Flame Investigations of Refrigerants under Microgravity - Safety Assessment for Fire (FIRE-SAFE)

research area: combustion

experiment title:

Flame Investigations of Refrigerants under Microgravity - Safety Assessment for Fire

experiment acronym: FIRE-SAFE

funding agency: ESA

grant number: CORA - Program

performing organization:

Institute for Combustion Technology, RWTH Aachen University, Germany

prime investigator:

Dr. Joachim L. Beeckmann

experiment objective


Because of their high global warming potential (GWP), hydrofluorocarbon refrigerants (HFCs) are now systematically phased out. Replacements with low GWP exist, but give rise to safety hazards as they are mildly flammable. The assessment of the safety hazards of such fluids is typically based on their laminar burning velocities, which are typically below 10 cm/s. Flames propagating at this speed are sensitive to gravity-induced buoyancy. Hence, challenging to measure. Buoyancy effects have to be carefully assessed by comparing representative burning velocity measurements with and without gravitational forces. The flame propagation is recorded by high speed Schlieren visualization. The aim is to correct buoyancy in slow-burning flames by correction models. As an outcome of this study, innovative post- processing methods for buoyancy affected flames will be developed. First, highly diluted hydrogen or CH4 flames, near the flammability limits, will be investigated.

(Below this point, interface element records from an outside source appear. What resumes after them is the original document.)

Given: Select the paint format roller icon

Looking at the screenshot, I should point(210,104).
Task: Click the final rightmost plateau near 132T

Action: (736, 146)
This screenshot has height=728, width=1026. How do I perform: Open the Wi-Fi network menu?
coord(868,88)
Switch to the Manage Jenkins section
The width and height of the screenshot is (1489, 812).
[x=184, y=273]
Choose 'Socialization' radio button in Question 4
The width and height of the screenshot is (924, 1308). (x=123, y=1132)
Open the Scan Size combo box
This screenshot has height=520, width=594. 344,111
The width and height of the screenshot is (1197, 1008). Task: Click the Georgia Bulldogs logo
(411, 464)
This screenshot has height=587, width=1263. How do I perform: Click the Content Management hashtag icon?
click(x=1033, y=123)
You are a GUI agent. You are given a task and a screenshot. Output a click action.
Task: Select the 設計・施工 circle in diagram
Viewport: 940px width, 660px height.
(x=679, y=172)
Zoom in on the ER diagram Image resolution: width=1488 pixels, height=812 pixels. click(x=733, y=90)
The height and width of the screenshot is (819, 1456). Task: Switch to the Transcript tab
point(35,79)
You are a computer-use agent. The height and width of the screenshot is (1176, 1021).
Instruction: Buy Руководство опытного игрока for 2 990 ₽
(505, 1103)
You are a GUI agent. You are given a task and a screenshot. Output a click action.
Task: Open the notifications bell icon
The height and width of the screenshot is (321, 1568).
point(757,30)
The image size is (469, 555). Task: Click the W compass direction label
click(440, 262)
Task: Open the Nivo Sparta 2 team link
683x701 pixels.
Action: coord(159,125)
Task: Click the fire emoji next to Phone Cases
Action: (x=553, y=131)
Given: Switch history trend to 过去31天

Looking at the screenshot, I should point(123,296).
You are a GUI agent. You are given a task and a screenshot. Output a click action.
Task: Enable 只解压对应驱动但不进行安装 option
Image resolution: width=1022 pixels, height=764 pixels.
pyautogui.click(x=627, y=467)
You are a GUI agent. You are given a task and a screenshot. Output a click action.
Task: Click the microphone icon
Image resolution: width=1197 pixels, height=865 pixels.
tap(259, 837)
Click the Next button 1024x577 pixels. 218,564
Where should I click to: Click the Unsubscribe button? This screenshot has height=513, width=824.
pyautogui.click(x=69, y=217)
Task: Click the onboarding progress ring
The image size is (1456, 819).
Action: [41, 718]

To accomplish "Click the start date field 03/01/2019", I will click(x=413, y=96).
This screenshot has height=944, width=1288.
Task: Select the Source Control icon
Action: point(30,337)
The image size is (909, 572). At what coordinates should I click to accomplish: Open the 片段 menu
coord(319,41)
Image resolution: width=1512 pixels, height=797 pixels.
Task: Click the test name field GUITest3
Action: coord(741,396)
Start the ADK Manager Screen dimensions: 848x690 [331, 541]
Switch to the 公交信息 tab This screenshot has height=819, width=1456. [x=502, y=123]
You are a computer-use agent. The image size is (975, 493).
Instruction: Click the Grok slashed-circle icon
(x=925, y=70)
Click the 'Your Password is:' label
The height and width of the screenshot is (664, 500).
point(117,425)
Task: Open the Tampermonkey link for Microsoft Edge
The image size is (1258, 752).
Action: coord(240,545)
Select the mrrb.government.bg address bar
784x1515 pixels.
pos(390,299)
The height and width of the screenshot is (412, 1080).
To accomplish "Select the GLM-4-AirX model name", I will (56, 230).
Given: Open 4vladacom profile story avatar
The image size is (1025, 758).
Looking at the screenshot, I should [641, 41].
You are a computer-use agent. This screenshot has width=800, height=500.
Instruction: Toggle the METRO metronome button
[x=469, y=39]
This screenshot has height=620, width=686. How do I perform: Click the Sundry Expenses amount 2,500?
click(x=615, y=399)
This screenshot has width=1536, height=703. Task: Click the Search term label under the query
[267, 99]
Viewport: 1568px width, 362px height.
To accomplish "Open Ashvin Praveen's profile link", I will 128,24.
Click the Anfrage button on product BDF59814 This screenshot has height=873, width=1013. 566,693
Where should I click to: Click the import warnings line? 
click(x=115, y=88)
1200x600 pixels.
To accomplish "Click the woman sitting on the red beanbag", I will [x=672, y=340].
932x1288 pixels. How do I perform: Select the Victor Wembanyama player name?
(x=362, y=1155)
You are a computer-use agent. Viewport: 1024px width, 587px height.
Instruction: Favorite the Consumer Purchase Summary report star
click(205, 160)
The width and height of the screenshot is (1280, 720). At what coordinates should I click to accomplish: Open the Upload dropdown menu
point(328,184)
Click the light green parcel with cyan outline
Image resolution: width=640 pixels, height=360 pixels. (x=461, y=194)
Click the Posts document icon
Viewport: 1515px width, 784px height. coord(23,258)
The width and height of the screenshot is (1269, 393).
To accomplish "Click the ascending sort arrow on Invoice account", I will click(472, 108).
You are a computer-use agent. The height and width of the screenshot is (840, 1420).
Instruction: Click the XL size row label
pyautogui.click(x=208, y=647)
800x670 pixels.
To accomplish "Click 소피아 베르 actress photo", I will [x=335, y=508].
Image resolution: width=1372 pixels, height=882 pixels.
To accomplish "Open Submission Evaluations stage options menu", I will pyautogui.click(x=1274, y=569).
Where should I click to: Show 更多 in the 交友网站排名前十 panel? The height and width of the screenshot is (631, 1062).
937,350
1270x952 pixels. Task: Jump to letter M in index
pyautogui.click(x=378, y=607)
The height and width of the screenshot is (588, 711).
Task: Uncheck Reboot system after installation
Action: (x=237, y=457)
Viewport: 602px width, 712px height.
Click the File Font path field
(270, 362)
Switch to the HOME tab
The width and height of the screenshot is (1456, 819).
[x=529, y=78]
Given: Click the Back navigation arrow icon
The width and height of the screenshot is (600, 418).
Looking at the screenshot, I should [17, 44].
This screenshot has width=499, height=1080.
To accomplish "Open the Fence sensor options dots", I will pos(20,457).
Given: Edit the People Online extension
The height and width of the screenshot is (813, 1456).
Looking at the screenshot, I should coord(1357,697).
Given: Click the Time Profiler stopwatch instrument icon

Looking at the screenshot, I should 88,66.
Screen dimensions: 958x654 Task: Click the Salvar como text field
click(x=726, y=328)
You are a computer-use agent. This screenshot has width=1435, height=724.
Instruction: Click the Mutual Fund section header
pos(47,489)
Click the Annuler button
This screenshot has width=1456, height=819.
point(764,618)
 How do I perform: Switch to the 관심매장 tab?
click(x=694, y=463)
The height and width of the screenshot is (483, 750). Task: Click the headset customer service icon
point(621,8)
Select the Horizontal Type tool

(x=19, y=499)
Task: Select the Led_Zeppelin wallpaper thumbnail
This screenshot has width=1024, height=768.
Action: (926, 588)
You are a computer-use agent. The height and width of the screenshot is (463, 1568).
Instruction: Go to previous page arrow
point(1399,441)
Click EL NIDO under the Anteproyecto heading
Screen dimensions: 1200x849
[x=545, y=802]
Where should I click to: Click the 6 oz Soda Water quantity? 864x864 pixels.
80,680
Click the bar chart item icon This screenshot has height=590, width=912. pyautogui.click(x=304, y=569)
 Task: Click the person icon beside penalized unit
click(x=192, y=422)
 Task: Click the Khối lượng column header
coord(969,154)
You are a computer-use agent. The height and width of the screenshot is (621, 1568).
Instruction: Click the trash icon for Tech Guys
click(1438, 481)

Hydrogen and methane are widely used in fuel cells, and their safe handling at microgravity (μg) is of interest for space missions. Subsequently, the laminar burning velocity of two representative refrigerants, difluoromethane (R-32: CH2F2) and 2,3,3,3-Tetrafluoropropene (R-1234yf: C3H2F4) will be experimentally studied at μg. These refrigerants are currently studied by the proposing coordinator under earth gravity conditions together with the National Institute for Standards and Technology (NIST), U.S.A. At last, besides investigating R-32 and R-1234yf, the combustion behaviour of ammonia is investigated together with the CNRS-ICARE, France. Ammonia is seen as an alternative refrigerant and also as a potential fuel for alternative combustion concepts. Due to its low propagation speeds, μg measurements are required to provide valuable data for kinetic modelling.